◆ EXERCISE ◆
Please copy the records line for line, from the first line through the line that contains "Action: (x=27, y=21)", including that line.

◆ INPUT MATERIAL ◆
★ ★ ★ ★ ★ ★ ★
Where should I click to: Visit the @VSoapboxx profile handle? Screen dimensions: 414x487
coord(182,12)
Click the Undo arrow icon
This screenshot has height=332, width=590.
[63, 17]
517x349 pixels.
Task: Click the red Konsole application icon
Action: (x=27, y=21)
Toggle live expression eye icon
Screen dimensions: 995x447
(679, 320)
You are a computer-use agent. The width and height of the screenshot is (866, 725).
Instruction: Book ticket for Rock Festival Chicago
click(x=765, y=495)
★ ★ ★ ★ ★ ★ ★
◆ ANSWER ◆
Where should I click to: Visit the @VSoapboxx profile handle? Screen dimensions: 414x487
coord(182,12)
Click the Undo arrow icon
This screenshot has height=332, width=590.
[63, 17]
517x349 pixels.
Task: Click the red Konsole application icon
Action: (x=27, y=21)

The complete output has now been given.